**** TEXTE FOURNI ****

Autre domaine fondamental, un chercheur manjak a pu dire que la langue est la boite noire de la civilisation. Dans l’ancienne Mauritanie, les langues à classes dites west atlantic group appartenaient à des populations que les sources arabes appellent Maghsara.[2] C’est l’ensemble sèrère-lébou-wolof-peul-toucouleur-halpular. Le terme Maghsara voudrait dire « Sèrères ancestraux (Cuoq 1975 p127 et 128 ; Trimingham 1962 p128 fin note ; Delafosse : 1912 Carte 8).  Ce groupe de langues est différent de celui des populations de langues mandé (malinké, soninké, sarakolé, dioula etc.). Sapir (1971) donne ci-après le pourcentage de racines communes aux langues des Maghsara entre elles :

 

-Sèrère- Pular  37% (40% selon Mukarovski cité par Gravrand) ;

-Sèrère -Wolof 25% ;

-Sèrère- Jola 17% ;

-Wolof-Pular 24% ; 

-Jola -Wolof 13% ;

-Jola-Manjak 28% ;

-Jola -Pular 13%.

****

▶ **OBJECTIFS**
[1] Relevez toutes les langues mandé nommées dans le texte sur les langues des Maghsara.
[2] Prolongez le texte sur les langues des Maghsara après sa dernière ligne.
Les données n'ont aucun lien avec le texte sur les langues des Maghsara.

**** DONNÉES FOURNIES ****

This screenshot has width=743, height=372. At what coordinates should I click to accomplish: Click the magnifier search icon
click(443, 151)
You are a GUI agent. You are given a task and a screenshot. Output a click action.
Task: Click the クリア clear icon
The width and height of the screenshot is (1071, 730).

****
**** DONNÉES FOURNIES ****

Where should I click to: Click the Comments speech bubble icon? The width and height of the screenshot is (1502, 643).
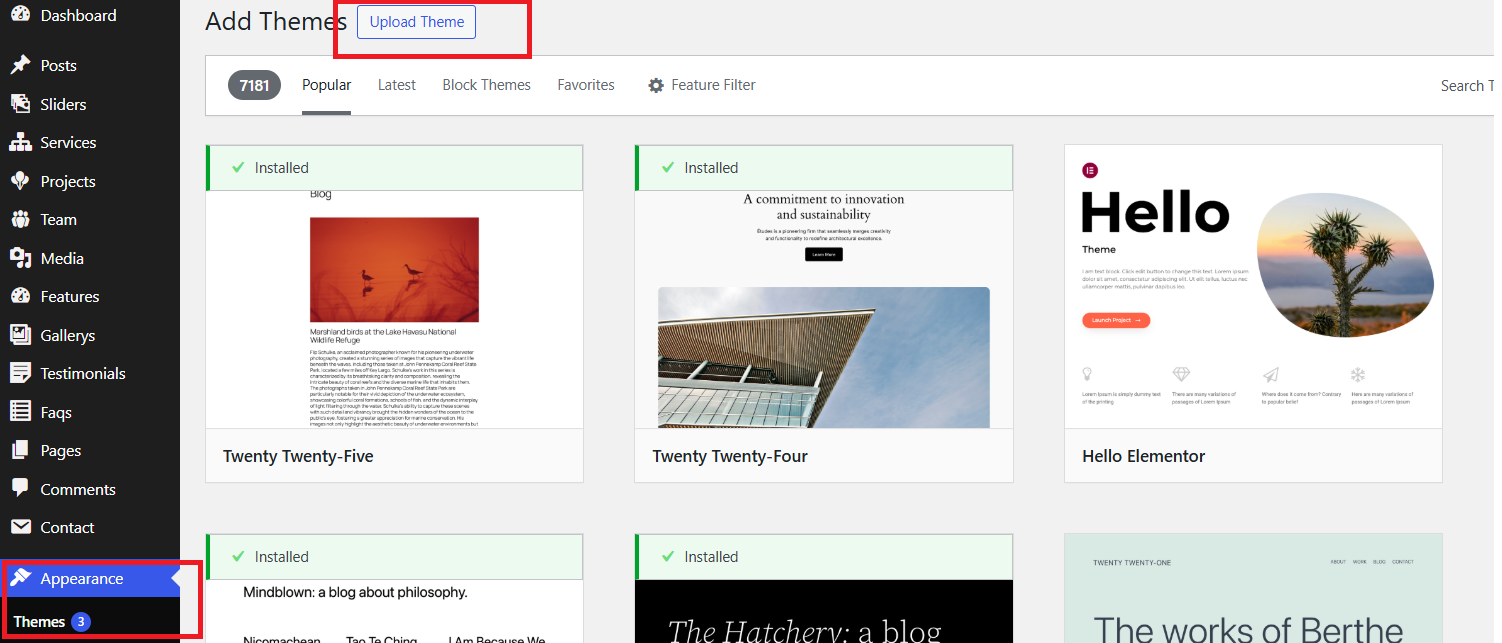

****

▶ **RÉPONSES**
[1] malinké, soninké, sarakolé, dioula

[2]
Toutes ces langues ont des racines communes avec les Tenda (Bassaris, Koniagui, Badiaranké).  En raison de l’antériorité de ses locuteurs dans l’ancienne Mauritanie  (Bassène 2011 p117 118), c’est le sèrère qui a le plus grand nombre de racines communes avec toutes les langues à classes du pays (Makhtar Diouf  1981 p 75 76). Il occupe la même position que le latin par rapport aux langues romanes (italien, français, espagnol, portugais, roumain). C’est pourquoi toute étude sérieuse sur les langues sénégalaises concernées ne saurait ignorer le sèrère. C’est encore plus vrai concernant le pular et le wolof. D’après un dicton local, « La langue peule est née chez les Sérères, grandi chez les Toucouleurs et vieilli chez les Peuls »: pulaar jibinaa ko Seereraabe, mawni Fuuta, nawyi e Fulbe" (idem)[3]. Le dicton et les statistiques disent clairement qu’à l’origine, les Peuls parlaient sèrère. Lorsqu’ils sont partis en exode ils l’ont emportée et y ont progressivement apporté des modifications et des éléments nouveaux provenant de leur nouvel environnement. Avec la conquête du pays par les Peuls de Koly Tenguela et l`hégémonie politique de sa dynastie des Satigis, le sèrère ainsi transformé est revenu et imposé aux Tekrouriens ou Toucouleurs dits Halpular au 16e siècle. A cette époque, la désérérisation consécutive à l’exode des Sèrères à partir du 10e était avancée (Trimingham). La tradition explique également comment serait née la langue wolof. Dans la version de Yoro Dyao c’est une création des Sèrères, des Peuls et des Arabo berbères. D’après Amadou Wade,  ce sont les gens de Mengueny, ceux du Sine et du Walo  qui composèrent un dialecte qui est la langue des Wolofs (Wade/Monteil: 1941 et 1964 p445-446).

 

M. Saliou Sambou un Diola qui fut Gouverneur de la région de Fatick définit comme suit le rôle et la place des Sèrères dans le pays (Préface Journées culturelles du Sine Revue  Ethiopiques 1992)

 

Historiquement : ils sont au centre de toute la stratification  des ethnies composant le peuple sénégalais.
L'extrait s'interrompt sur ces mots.